Estas imágenes revelan un tesoro completamente insospechado de analogías y formas en la existencia de las plantas. Y sólo la fotografía puede hacerlo. Porque se necesita una gran ampliación de estas formas para quitar el velo que nuestra pereza les ha puesto encima. ¿Qué decir de un observador al que estas formas dan señales a través de ese velo? Nada puede representar mejor la verdadera nueva objetividad de su procedimiento que la comparación con el procedimiento del igualmente apreciado e incomprendido Grandville, tan poco objetivo y sin embargo tan brillante, y gracias al que, en sus Fleurs animée, hizo brotar un universo entero del reino vegetal. Grandville lo consigue –Dios sabe que sin delicadeza– desde el extremo opuesto. En esas criaturas puras de la naturaleza, las flores, imprime su marca de la infamia: el rostro humano. Este gran precursor de la publicidad dominó, como pocos, uno de sus principios fundamentales, el sadismo gráfico. Ahora bien, ¿no sorprende ver cómo otro principio de la publicidad, la gigantesca ampliación del mundo vegetal, cura suavemente las heridas que le había infligido la caricatura?

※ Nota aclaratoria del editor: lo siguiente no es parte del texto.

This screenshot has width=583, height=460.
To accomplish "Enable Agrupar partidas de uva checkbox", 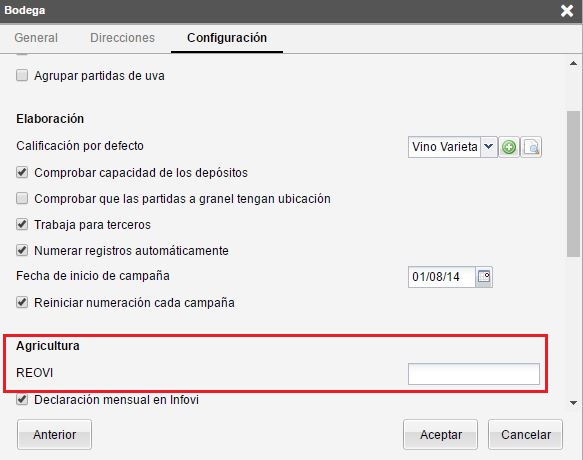I will click(x=22, y=75).
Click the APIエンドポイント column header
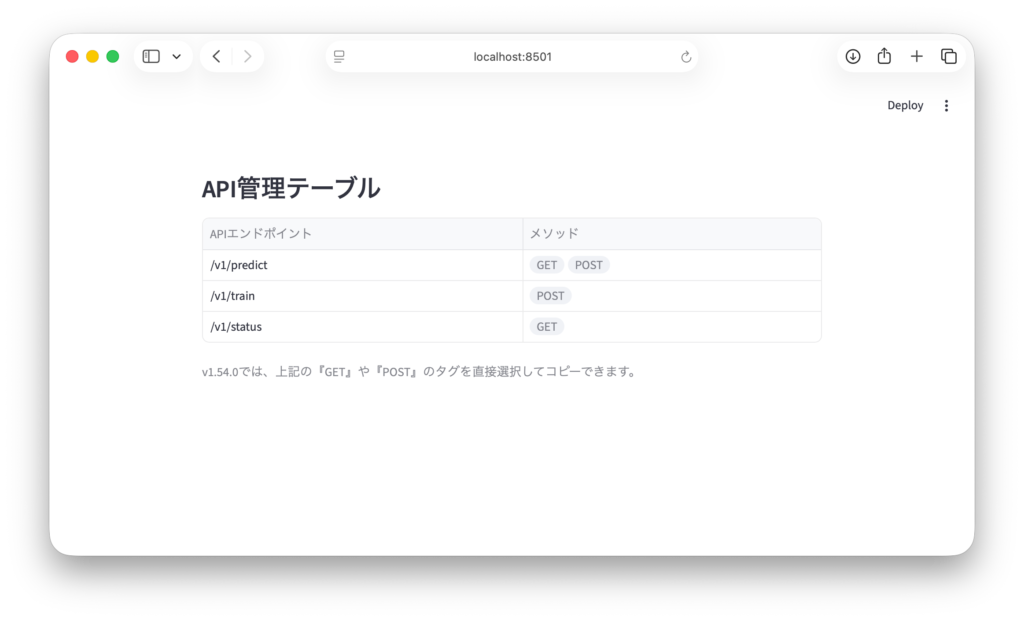The width and height of the screenshot is (1024, 621). (x=261, y=234)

Urformen der Kunst, ciertamente. ¿Qué más puede significar que formas originales de la naturaleza? Formas, por tanto, que nunca fueron un simple modelo para el arte, sino que estuvieron desde un principio activas como formas originales de toda creación. En efecto, la ampliación de lo grande –por ejemplo, de la planta o de su capullo o de su hoja– da acceso a ámbitos formales completamente nuevos tanto como la ampliación de lo pequeño, por ejemplo, la célula vegetal bajo un microscopio. Y si nuevos pintores como Klee y más aún Kandinsky llevan tiempo intentando familiarizarnos con los terrenos a los que el microscopio quiere arrastrarnos con violencia y rudeza, en estas plantas ampliadas nos encontramos más bien con "formas de estilo" [Stilformen]]. En el báculo del cardenal, que parece representar un helecho, en la espuela de caballero y en la flor de la saxifraga, que hace honor a su nombre también en los rosetones de las catedrales, al atravesar sus muros, se siente una elección gótica. De la cola de caballo surgen las columnas más antiguas, de las flores de castaño y arce agrandadas diez veces surgen tótems, y el brote de un acónito se despliega como el cuerpo de una talentosa bailarina. De cada cáliz y de cada hoja encontramos imperativos icónicos internos, que, como metamorfosis, siempre tienen la última palabra en todas las fases y estados de lo generado. Esto toca una de las formas de creación más profundas e inescrutables, la variación, que siempre ha sido la primera entre las formas del genio, del colectivo creativo y de la naturaleza. Es la antítesis fecunda, la antítesis dialéctica de la invención: el natura non facit saltus de los antiguos. Si se me permite la atrevida conjetura, podría identificarse con el mismo principio vital femenino y vegetal. La variante es el consentimiento, eso que es maleable y que no tiene fin, lo astuto y lo omnipresente.
Pero nosotros, los observadores, paseamos bajo estas gigantescas plantas como liliputienses. El privilegio de libar todo el néctar de estos cálices sigue reservado a los grandes espíritus fraternales de ojos como soles, tal Goethe y Herder.